When we aren't spending time with family, we spend time with our friends: hiking/camping in the woods, having BBQs at the beach, or spending the weekend in the city. Life is short and the exposure to a wealth of experiences sparks curiosity and fuels a life well-lived. We are excited to teach our children about the joy life has to offer and are honored to be considered for the opportunity to share our love for life with yours.
From Us to You
Before we introduce ourselves, thank you for taking the time: the time to read this, the time to consider us as possible parents for your growing baby, and the time and effort to work with us and the agency to do what you think is best. Though this feels wild to write, we (Mike and Amanda) have known each other for eighteen years, and have been married for six. We support each other in our defining moments; celebrating our successes and comforting each other in our struggles. Whether we have been 3000 miles away from each other or living in the same city apartment, we’ve always had each other’s backs. Despite spending most of our lives growing up in Southern California, we first moved in together in Boston during the snowiest season on record… and Boston has kept records for a long time. We learned to work together well in difficult (and cold) circumstances, juggling Amanda’s MBA at Boston College and Mike’s PhD at Harvard. We survived, we thrived, and we learned to love the city with our puggle, Radley.
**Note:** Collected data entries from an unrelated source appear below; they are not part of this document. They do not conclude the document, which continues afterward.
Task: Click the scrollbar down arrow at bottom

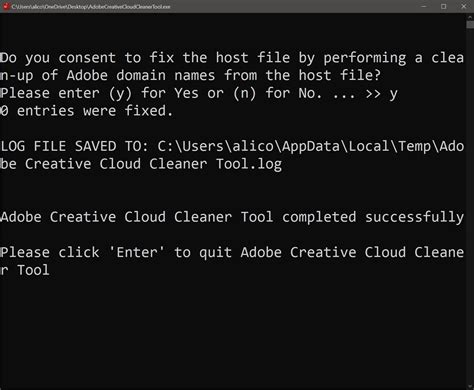Action: point(470,386)
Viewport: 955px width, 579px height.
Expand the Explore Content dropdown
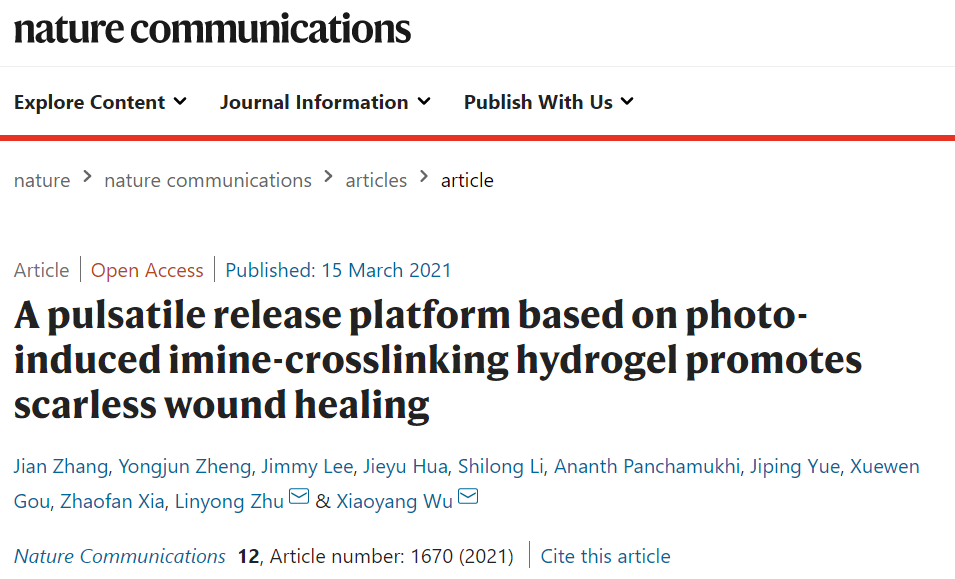(100, 102)
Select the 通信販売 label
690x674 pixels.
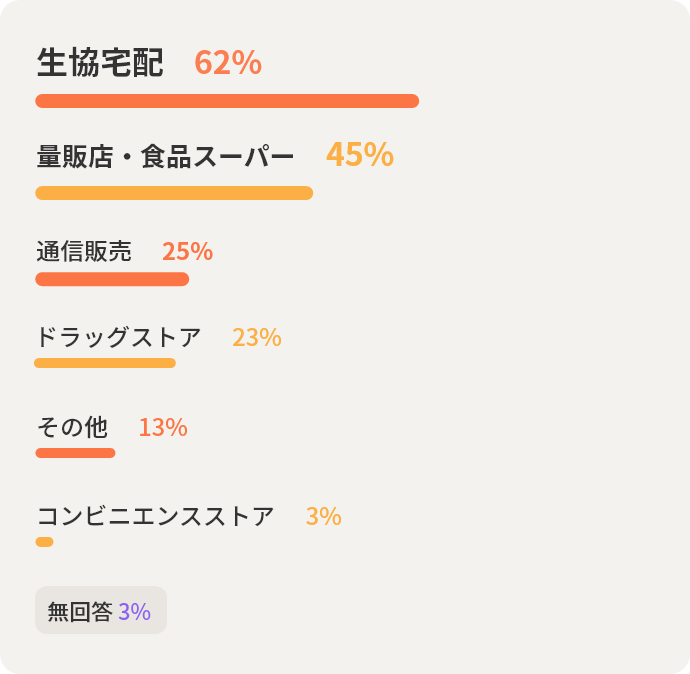point(84,252)
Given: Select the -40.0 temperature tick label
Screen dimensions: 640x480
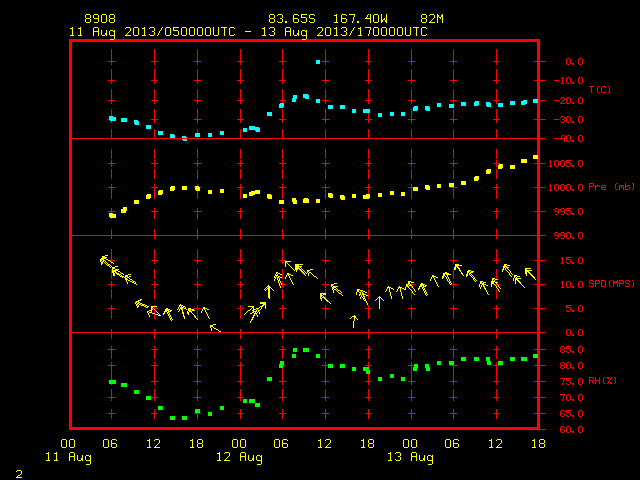Looking at the screenshot, I should [569, 139].
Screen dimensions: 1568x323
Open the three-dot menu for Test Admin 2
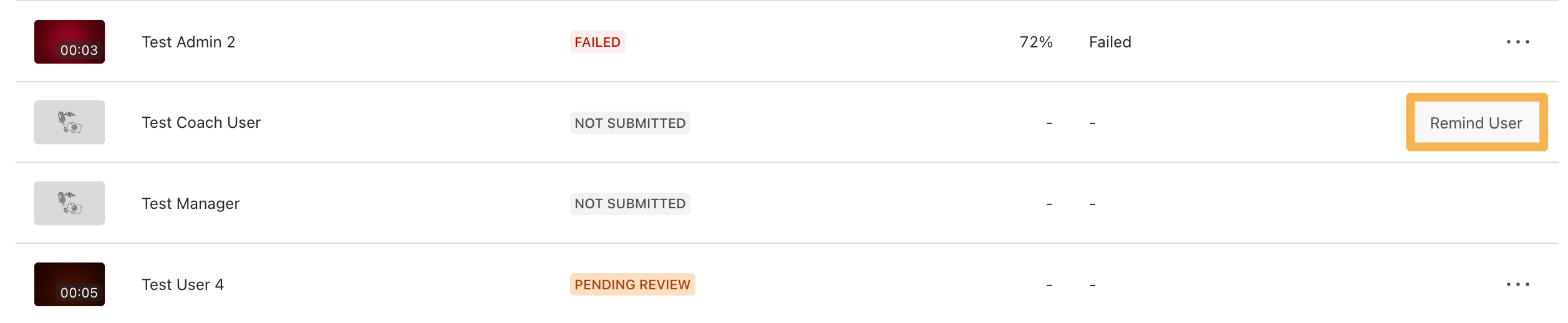1517,42
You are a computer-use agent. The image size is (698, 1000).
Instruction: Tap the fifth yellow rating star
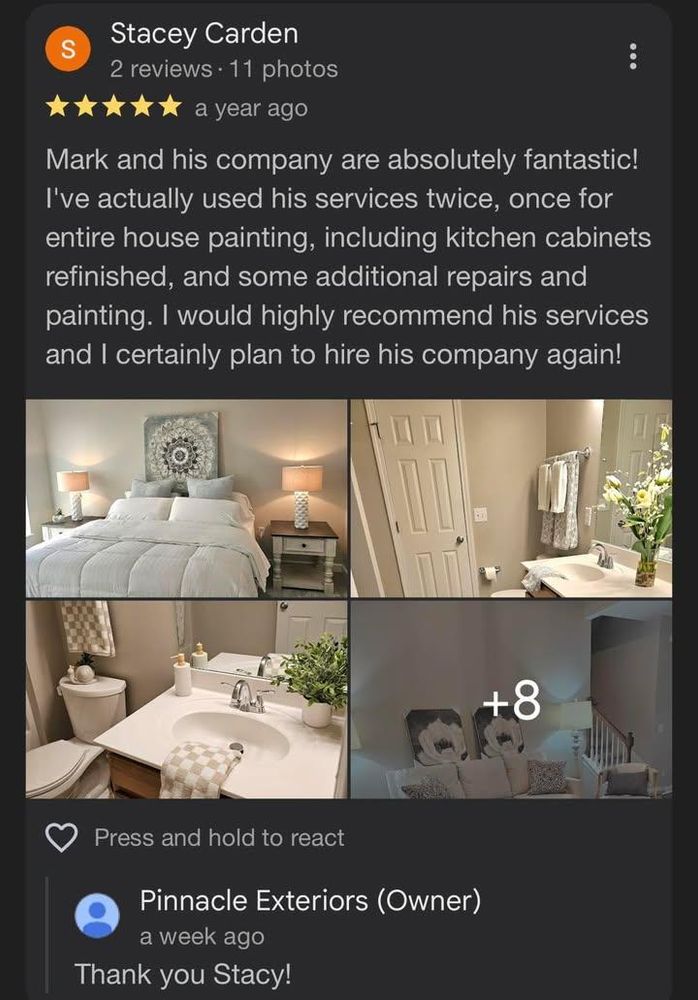170,107
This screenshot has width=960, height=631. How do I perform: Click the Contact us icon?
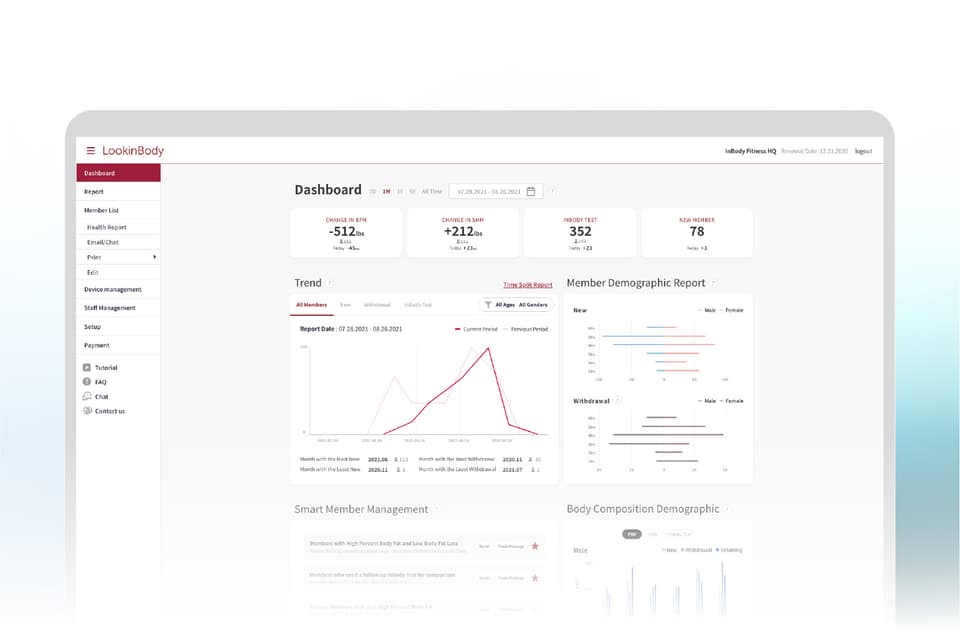pyautogui.click(x=87, y=411)
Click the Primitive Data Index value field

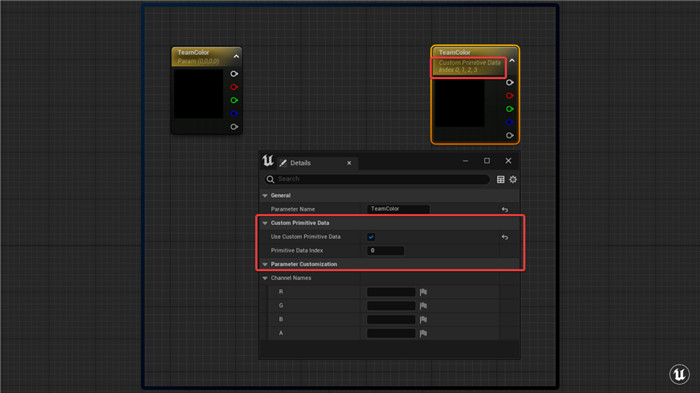coord(385,251)

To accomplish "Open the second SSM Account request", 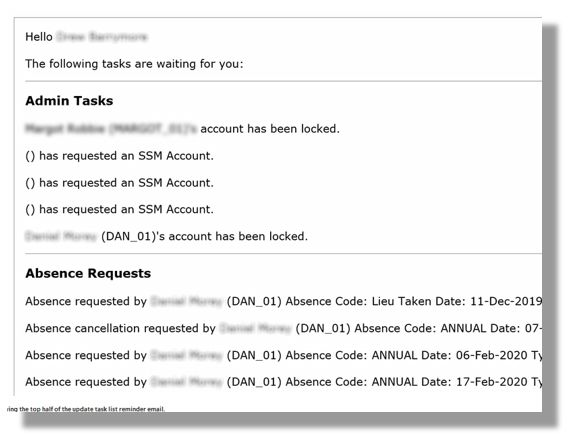I will pos(119,183).
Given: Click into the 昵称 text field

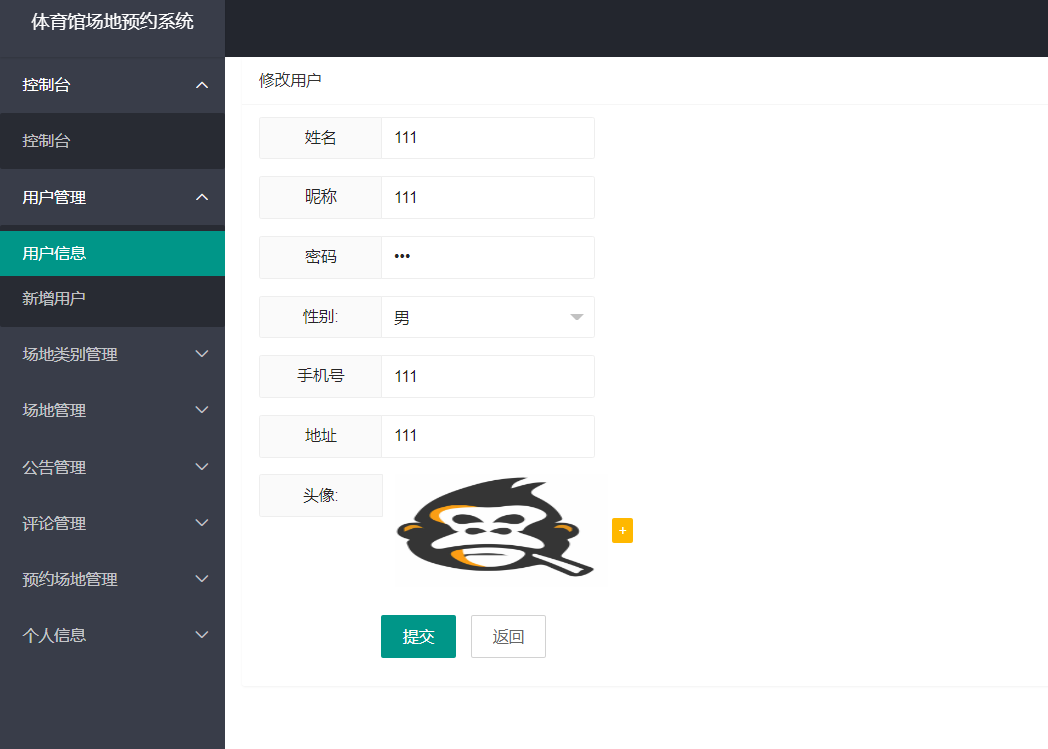Looking at the screenshot, I should [487, 198].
We find ourselves back in California, living in the San Diego suburbs where we’re both close to our extended family and childhood friends. We have a two-year old son who loves to see his nonna and abuelos, and play with cars and dinosaurs. He feeds his toys and roars at friend and foes alike. Our first two years of parenthood have been fun, challenging, and surprising. We love our family and are both well-prepared and excited to bring another child into our home.
A home that fosters learning, leaning into our children’s interests, and prioritizes each other’s health and happiness. A home full of laughter and dancing. A home where challenge is embraced, failure is temporary, and success is always a possibility. We fully intend to provide the foundation necessary to enable our children to thrive, knowing that they can accomplish anything they set their minds to and reassured that they will never be alone (except when they want to be).
Amanda grew up with adoption in her life; her Cuban birth mother was adopted by a family in Miami as an infant. Amanda’s grandmother’s decision changed the trajectory of her mother’s life and made Amanda’s life possible. We know adoption is complex and each circumstance is unique. Our experience has been positive, with Amanda’s connection to her mother’s family through pictures and FaceTime being especially treasured. Likewise, your place in our future story will be one of significance, and we intend to honor that with the respect it deserves.
It would be our pleasure to keep you informed of our child’s growth and milestones, and we will empower them to provide updates on their lives as they get older. We would be open to maintaining this relationship through letters, phone calls, emails, and in-person. We want our child to understand the incredible amount of strength you showed during their development, the love that resulted in their adoption, and the immeasurable joy we have found in our family’s completeness.
If we are lucky, this will be just the first of a lifetime of correspondence between us. The beginning of a relationship based on mutual respect, and a dedication to the future child that will link us forever. We promise to love this child unconditionally and provide them a nurturing environment where they can flourish.
Thank you again for your time and consideration, we are so incredibly grateful for you.